Requirement | Nothing but an exact reproduction of the records, pictures excluded, should be returned.

Data for the task |
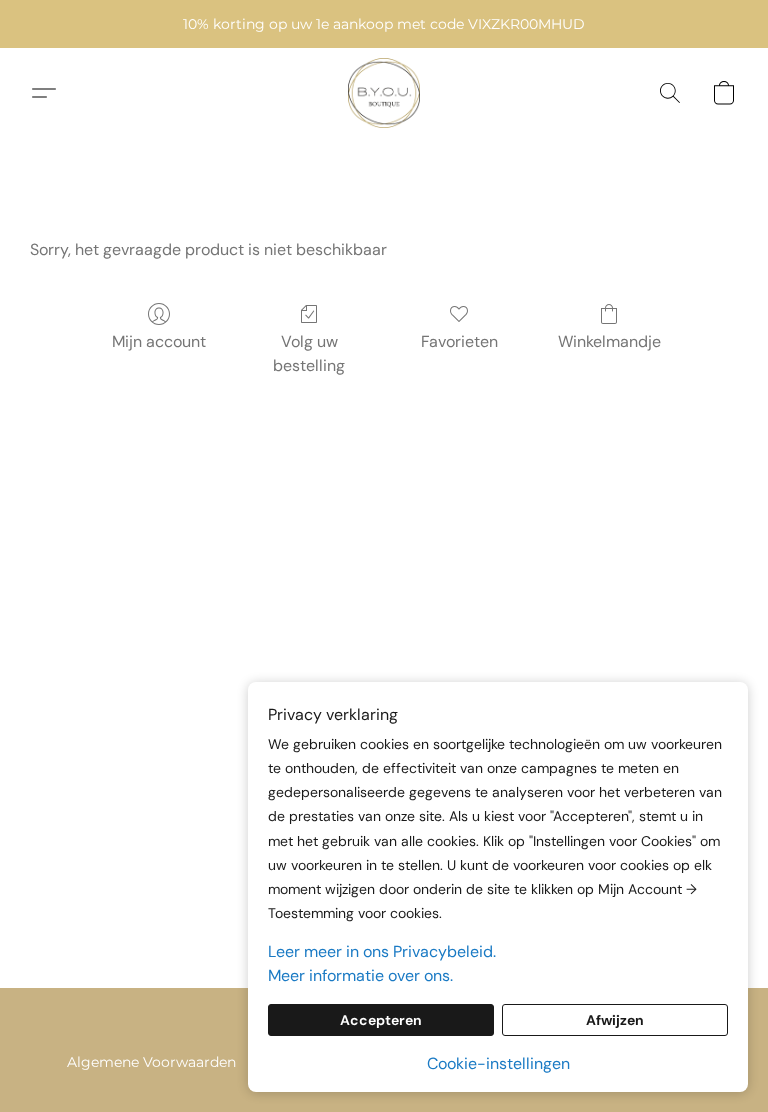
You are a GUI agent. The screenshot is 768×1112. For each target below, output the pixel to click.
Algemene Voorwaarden (151, 1062)
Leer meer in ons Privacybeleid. (382, 951)
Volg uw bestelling (309, 353)
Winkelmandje (609, 341)
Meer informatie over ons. (360, 975)
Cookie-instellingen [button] (498, 1063)
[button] (384, 93)
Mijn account (159, 341)
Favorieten (459, 341)
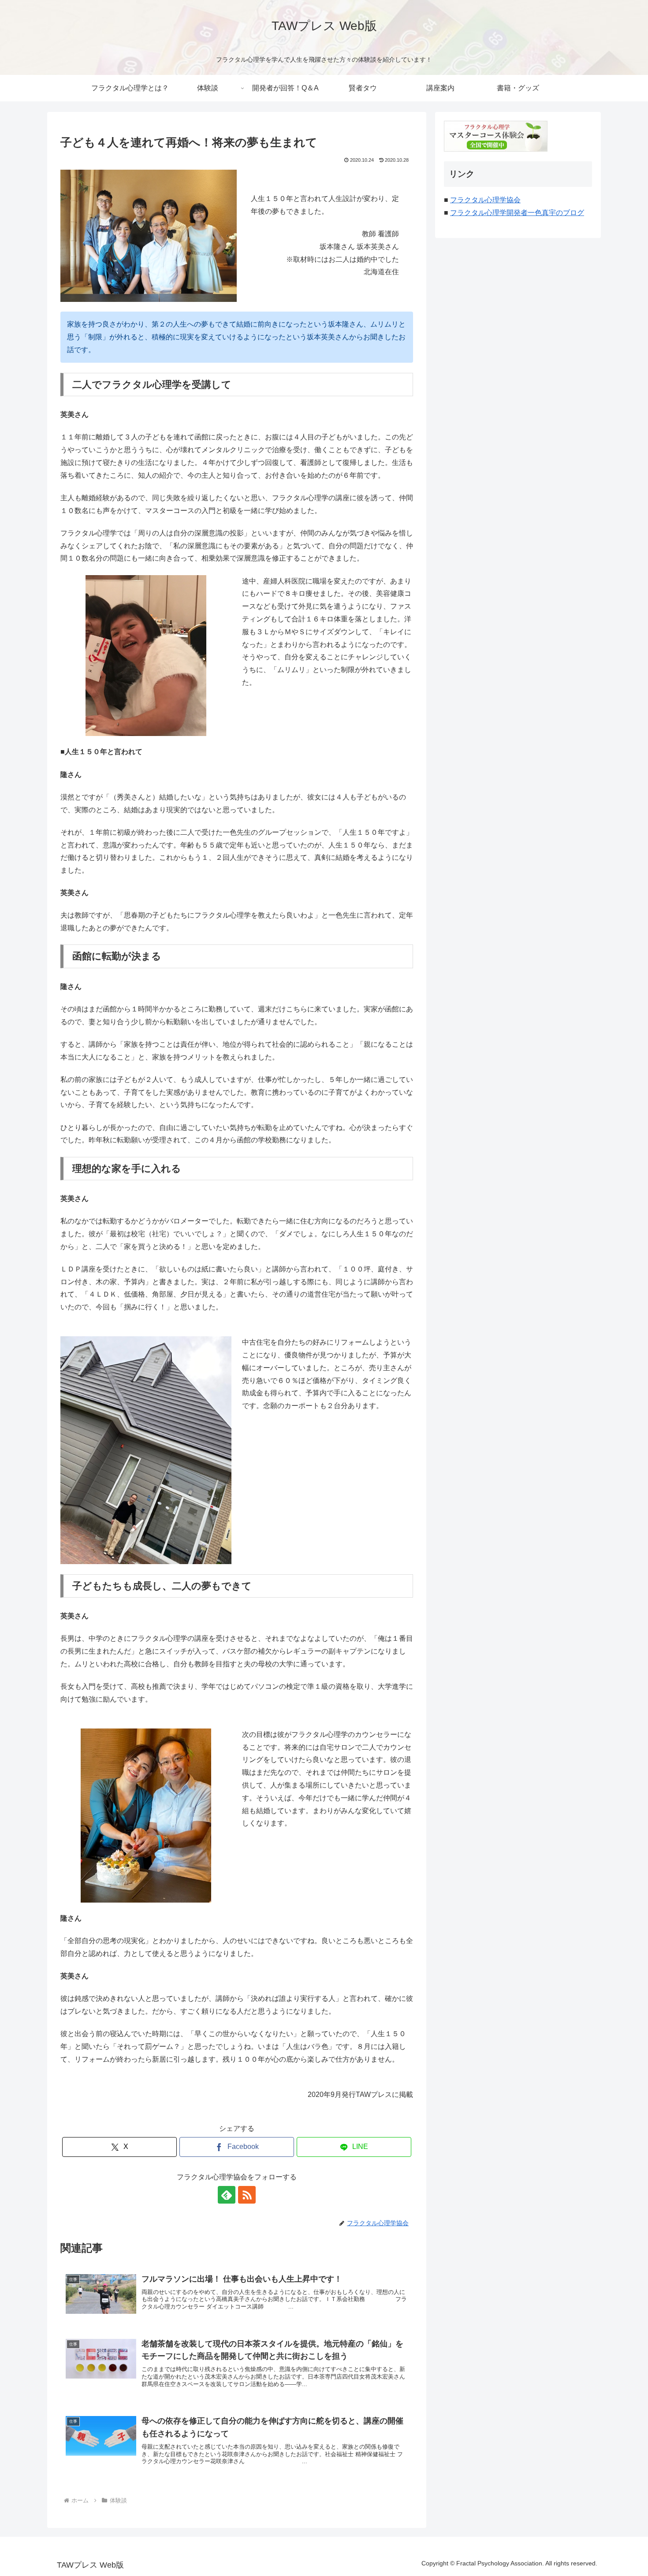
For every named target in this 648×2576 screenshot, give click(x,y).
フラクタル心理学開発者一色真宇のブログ (517, 212)
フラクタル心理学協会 (485, 200)
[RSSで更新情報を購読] (247, 2195)
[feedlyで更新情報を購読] (226, 2195)
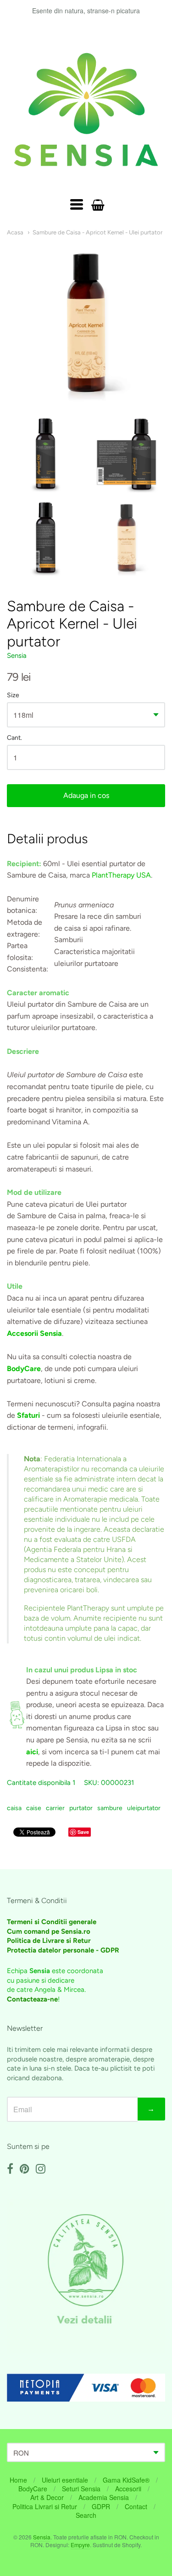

Problem solution |
You are a GUI agent. The screenshot is 768×1112. For each target below, output the pixel to click.
Algemene Voorwaarden (151, 1062)
Leer meer in ons Privacybeleid. (382, 951)
Volg uw bestelling (309, 353)
Winkelmandje (609, 341)
Meer informatie over ons. (360, 975)
Cookie-instellingen [button] (498, 1063)
[button] (384, 93)
Mijn account (159, 341)
Favorieten (459, 341)
For every named target in this 648×2576 screenshot, give click(x,y).
フラクタル心理学開発者一色真宇のブログ (517, 212)
フラクタル心理学協会 (485, 200)
[RSSで更新情報を購読] (247, 2195)
[feedlyで更新情報を購読] (226, 2195)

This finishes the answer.